Rana Golia, una gigante del suo genere

La Rana Golia (Conraua goliath) è la rana (più correttamente un anuro, ovvero quella grande famiglia che comprende rane, rospi e raganelle) più grande del mondo. Può giungere a pesare 3 chilogrammi ed ad essere lunga, a zampe estese, vicino agli 80 centimetri. Insomma nulla a che fare con il più grande dei nostri rospi.

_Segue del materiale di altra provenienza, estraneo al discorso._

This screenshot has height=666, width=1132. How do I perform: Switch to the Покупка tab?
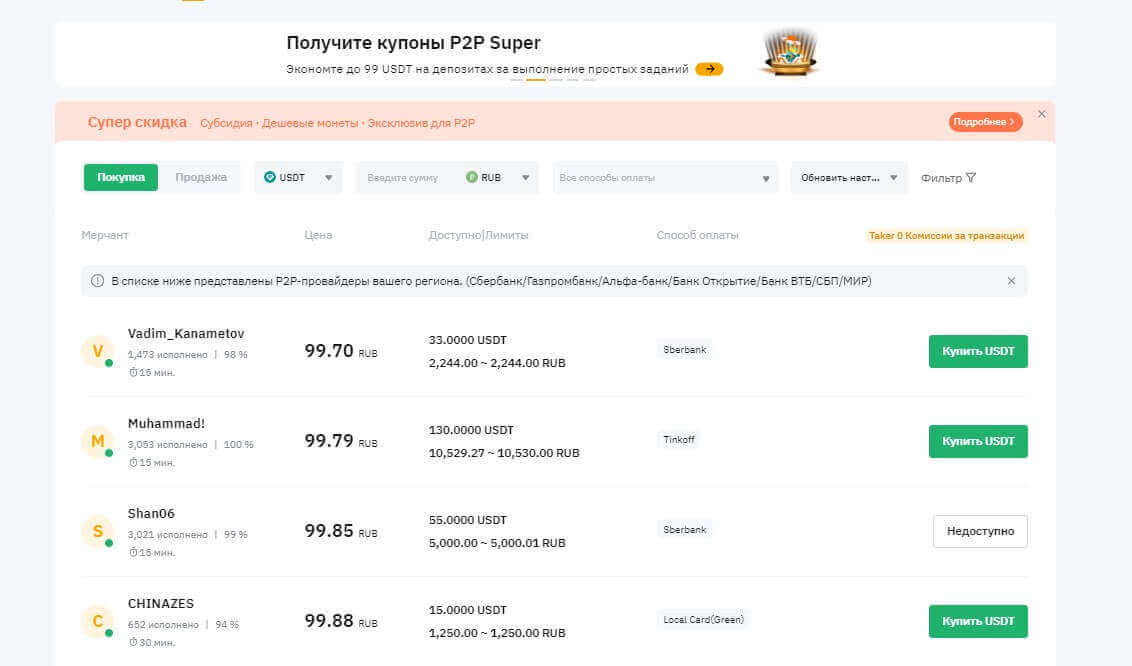tap(120, 177)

Le rane golia vivono lunghi i fiumi in acque melmose e oramai in due soli paesi dell'Africa Occidentale: il Camerun (nel sud-ovest) e la Guinea Equatoriale (nel Parco del Monte Alen). E' una specie che, stando all'IUCN è inserita nella lista rossa delle specie a rischio  ed è classificata come EN, ovvero come destinata all'estinzione (fino al 1996 era definita come una specie vulnerabile). Si ritiene che gli esemplari si dimezzano ogni tre generazioni (ovvero 15 anni) a causa della perdita dell'habitat (a causa del disboscamento e della deviazione dei fiumi) e della caccia (la rana golia viene mangiata e, stando alle testimonianze è una vera prelibatezza!). Vi è anche un'altra causa che contribuisce alla decimazione della popolazione delle rane golia ed è l'esportazione verso gli Stati Uniti per uso domestico (anche in Africa i bambini le trattano come degli animali di casa) dove poi vengono utilizzate nelle competizioni di salto delle rane (il governo della Guinea ha posto il limite a 300 esemplari l'anno per le esportazioni).

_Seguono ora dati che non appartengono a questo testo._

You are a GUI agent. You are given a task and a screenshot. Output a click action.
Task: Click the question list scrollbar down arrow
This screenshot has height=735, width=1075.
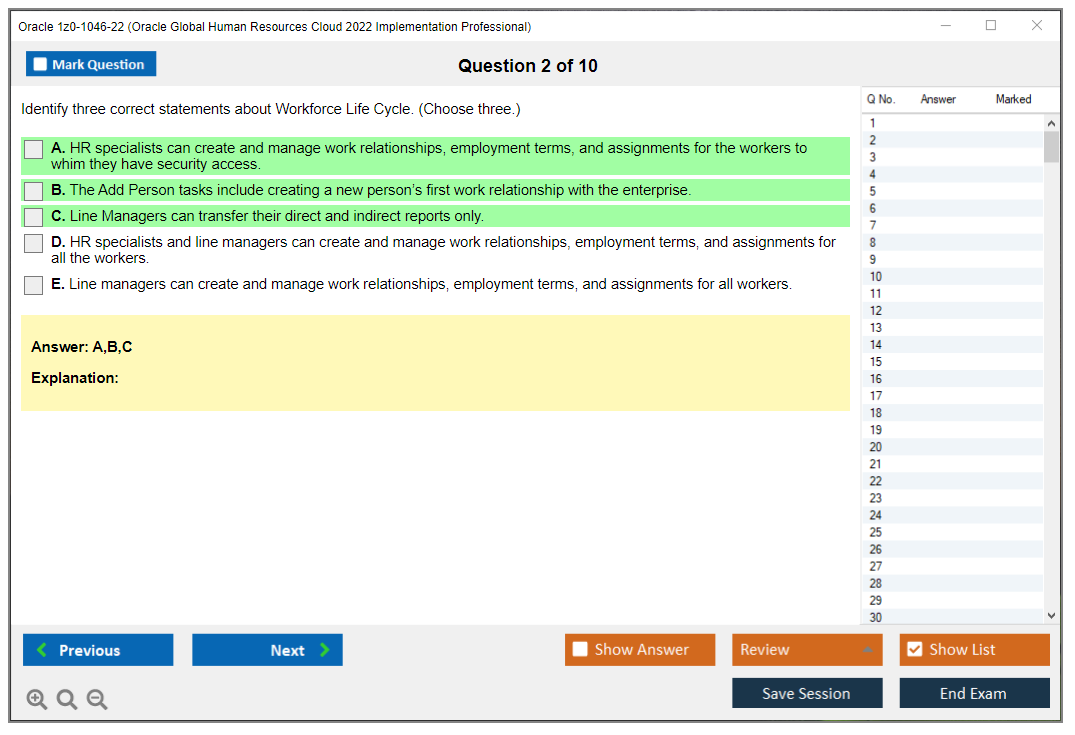click(x=1051, y=615)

Sono animali notturni (quando cacciano e si cibano di insetti, ma anche di piccoli animali e perfino di piccoli mammiferi) e contrariamente ad altre specie di rane sono prive di sacche vocali, quindi non emettono suoni (vengono anche chiamate rane mute). Le femmine depongono centinaia di uova, sebbene poi le dimensioni dei girini risultano essere simili a quelli delle rane comuni.